**Provided entries**:
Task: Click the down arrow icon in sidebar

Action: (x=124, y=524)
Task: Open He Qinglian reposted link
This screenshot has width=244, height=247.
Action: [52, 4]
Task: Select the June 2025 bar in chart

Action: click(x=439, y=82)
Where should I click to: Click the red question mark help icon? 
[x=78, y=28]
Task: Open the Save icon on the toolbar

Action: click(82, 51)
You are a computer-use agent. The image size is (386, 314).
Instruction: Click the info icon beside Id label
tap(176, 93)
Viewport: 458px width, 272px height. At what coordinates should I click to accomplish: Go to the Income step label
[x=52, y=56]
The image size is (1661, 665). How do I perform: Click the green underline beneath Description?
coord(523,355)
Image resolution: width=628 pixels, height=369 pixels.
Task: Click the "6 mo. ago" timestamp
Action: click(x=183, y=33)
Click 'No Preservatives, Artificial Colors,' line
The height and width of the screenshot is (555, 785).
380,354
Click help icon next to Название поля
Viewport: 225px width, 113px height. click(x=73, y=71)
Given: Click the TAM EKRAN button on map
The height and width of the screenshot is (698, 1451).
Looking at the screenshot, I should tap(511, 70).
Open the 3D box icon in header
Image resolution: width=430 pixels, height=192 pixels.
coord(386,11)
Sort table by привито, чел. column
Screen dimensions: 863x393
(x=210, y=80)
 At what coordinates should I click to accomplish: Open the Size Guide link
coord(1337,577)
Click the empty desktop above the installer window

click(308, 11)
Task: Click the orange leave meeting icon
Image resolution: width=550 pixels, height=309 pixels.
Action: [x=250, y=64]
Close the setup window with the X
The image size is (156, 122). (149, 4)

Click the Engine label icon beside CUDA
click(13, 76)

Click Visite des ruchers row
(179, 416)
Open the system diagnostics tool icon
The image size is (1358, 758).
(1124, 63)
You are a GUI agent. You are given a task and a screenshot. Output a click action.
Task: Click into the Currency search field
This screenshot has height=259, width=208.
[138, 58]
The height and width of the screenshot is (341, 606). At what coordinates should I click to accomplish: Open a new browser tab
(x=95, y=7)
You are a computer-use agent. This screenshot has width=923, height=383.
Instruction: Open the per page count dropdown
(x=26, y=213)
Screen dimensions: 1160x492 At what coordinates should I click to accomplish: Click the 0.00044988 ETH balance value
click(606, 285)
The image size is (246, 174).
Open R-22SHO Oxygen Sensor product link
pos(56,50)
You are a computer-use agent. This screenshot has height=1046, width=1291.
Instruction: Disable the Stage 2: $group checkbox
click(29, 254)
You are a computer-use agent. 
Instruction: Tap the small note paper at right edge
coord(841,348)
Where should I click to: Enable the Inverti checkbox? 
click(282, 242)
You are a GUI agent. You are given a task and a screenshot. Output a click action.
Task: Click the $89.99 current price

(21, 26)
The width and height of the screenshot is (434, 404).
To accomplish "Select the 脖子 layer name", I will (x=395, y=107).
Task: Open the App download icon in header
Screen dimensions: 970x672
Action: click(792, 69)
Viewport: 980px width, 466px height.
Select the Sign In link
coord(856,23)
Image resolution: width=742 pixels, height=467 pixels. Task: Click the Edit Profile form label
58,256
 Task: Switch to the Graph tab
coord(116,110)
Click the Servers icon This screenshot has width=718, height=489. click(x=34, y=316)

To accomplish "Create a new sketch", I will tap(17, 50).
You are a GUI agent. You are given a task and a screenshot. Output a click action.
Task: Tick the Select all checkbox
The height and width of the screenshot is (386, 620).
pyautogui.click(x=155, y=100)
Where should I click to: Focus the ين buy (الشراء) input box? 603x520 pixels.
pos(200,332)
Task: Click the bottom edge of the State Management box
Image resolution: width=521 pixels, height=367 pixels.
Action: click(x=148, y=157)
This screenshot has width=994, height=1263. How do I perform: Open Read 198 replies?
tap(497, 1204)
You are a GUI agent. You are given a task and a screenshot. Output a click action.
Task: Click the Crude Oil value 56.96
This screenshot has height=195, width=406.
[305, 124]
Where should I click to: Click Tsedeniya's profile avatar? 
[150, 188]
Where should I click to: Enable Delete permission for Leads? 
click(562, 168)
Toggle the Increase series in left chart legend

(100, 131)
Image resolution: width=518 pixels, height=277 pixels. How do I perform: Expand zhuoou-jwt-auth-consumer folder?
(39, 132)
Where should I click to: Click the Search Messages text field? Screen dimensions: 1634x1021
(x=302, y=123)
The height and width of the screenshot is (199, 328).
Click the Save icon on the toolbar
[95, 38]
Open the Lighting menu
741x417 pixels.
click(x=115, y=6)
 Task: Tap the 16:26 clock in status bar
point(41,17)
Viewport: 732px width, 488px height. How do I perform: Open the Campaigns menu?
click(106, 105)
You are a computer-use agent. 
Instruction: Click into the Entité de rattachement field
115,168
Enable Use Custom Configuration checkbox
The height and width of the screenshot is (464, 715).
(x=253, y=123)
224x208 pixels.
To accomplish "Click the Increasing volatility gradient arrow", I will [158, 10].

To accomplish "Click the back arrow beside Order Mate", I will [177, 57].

**What you will do**:
Word for word, give the entire listing again.

**Answer area**:
Task: Click the down arrow icon in sidebar

Action: (x=124, y=524)
Task: Open He Qinglian reposted link
This screenshot has width=244, height=247.
Action: [52, 4]
Task: Select the June 2025 bar in chart

Action: click(x=439, y=82)
Where should I click to: Click the red question mark help icon? 
[x=78, y=28]
Task: Open the Save icon on the toolbar

Action: click(82, 51)
You are a computer-use agent. The image size is (386, 314).
Instruction: Click the info icon beside Id label
tap(176, 93)
Viewport: 458px width, 272px height. At what coordinates should I click to accomplish: Go to the Income step label
[x=52, y=56]
The image size is (1661, 665). How do I perform: Click the green underline beneath Description?
coord(523,355)
Image resolution: width=628 pixels, height=369 pixels.
Task: Click the "6 mo. ago" timestamp
Action: click(x=183, y=33)
Click 'No Preservatives, Artificial Colors,' line
The height and width of the screenshot is (555, 785).
380,354
Click help icon next to Название поля
Viewport: 225px width, 113px height. click(x=73, y=71)
Given: Click the TAM EKRAN button on map
The height and width of the screenshot is (698, 1451).
Looking at the screenshot, I should tap(511, 70).
Open the 3D box icon in header
Image resolution: width=430 pixels, height=192 pixels.
coord(386,11)
Sort table by привито, чел. column
Screen dimensions: 863x393
(x=210, y=80)
 At what coordinates should I click to accomplish: Open the Size Guide link
coord(1337,577)
Click the empty desktop above the installer window

click(308, 11)
Task: Click the orange leave meeting icon
Image resolution: width=550 pixels, height=309 pixels.
Action: [x=250, y=64]
Close the setup window with the X
The image size is (156, 122). (149, 4)

Click the Engine label icon beside CUDA
click(13, 76)

Click Visite des ruchers row
(179, 416)
Open the system diagnostics tool icon
The image size is (1358, 758).
(1124, 63)
You are a GUI agent. You are given a task and a screenshot. Output a click action.
Task: Click into the Currency search field
This screenshot has height=259, width=208.
[138, 58]
The height and width of the screenshot is (341, 606). At what coordinates should I click to accomplish: Open a new browser tab
(x=95, y=7)
You are a computer-use agent. This screenshot has width=923, height=383.
Instruction: Open the per page count dropdown
(x=26, y=213)
Screen dimensions: 1160x492 At what coordinates should I click to accomplish: Click the 0.00044988 ETH balance value
click(606, 285)
The image size is (246, 174).
Open R-22SHO Oxygen Sensor product link
pos(56,50)
You are a computer-use agent. This screenshot has height=1046, width=1291.
Instruction: Disable the Stage 2: $group checkbox
click(29, 254)
You are a computer-use agent. 
Instruction: Tap the small note paper at right edge
coord(841,348)
Where should I click to: Enable the Inverti checkbox? 
click(282, 242)
You are a GUI agent. You are given a task and a screenshot. Output a click action.
Task: Click the $89.99 current price

(21, 26)
The width and height of the screenshot is (434, 404).
To accomplish "Select the 脖子 layer name", I will (x=395, y=107).
Task: Open the App download icon in header
Screen dimensions: 970x672
Action: click(792, 69)
Viewport: 980px width, 466px height.
Select the Sign In link
coord(856,23)
Image resolution: width=742 pixels, height=467 pixels. Task: Click the Edit Profile form label
58,256
 Task: Switch to the Graph tab
coord(116,110)
Click the Servers icon This screenshot has width=718, height=489. click(x=34, y=316)

To accomplish "Create a new sketch", I will tap(17, 50).
You are a GUI agent. You are given a task and a screenshot. Output a click action.
Task: Tick the Select all checkbox
The height and width of the screenshot is (386, 620).
pyautogui.click(x=155, y=100)
Where should I click to: Focus the ين buy (الشراء) input box? 603x520 pixels.
pos(200,332)
Task: Click the bottom edge of the State Management box
Image resolution: width=521 pixels, height=367 pixels.
Action: click(x=148, y=157)
This screenshot has width=994, height=1263. How do I perform: Open Read 198 replies?
tap(497, 1204)
You are a GUI agent. You are given a task and a screenshot. Output a click action.
Task: Click the Crude Oil value 56.96
This screenshot has height=195, width=406.
[305, 124]
Where should I click to: Click Tsedeniya's profile avatar? 
[150, 188]
Where should I click to: Enable Delete permission for Leads? 
click(562, 168)
Toggle the Increase series in left chart legend

(100, 131)
Image resolution: width=518 pixels, height=277 pixels. How do I perform: Expand zhuoou-jwt-auth-consumer folder?
(39, 132)
Where should I click to: Click the Search Messages text field? Screen dimensions: 1634x1021
(x=302, y=123)
The height and width of the screenshot is (199, 328).
Click the Save icon on the toolbar
[95, 38]
Open the Lighting menu
741x417 pixels.
click(x=115, y=6)
 Task: Tap the 16:26 clock in status bar
point(41,17)
Viewport: 732px width, 488px height. How do I perform: Open the Campaigns menu?
click(106, 105)
You are a computer-use agent. 
Instruction: Click into the Entité de rattachement field
115,168
Enable Use Custom Configuration checkbox
The height and width of the screenshot is (464, 715).
(x=253, y=123)
224x208 pixels.
To accomplish "Click the Increasing volatility gradient arrow", I will [158, 10].

To accomplish "Click the back arrow beside Order Mate", I will [177, 57].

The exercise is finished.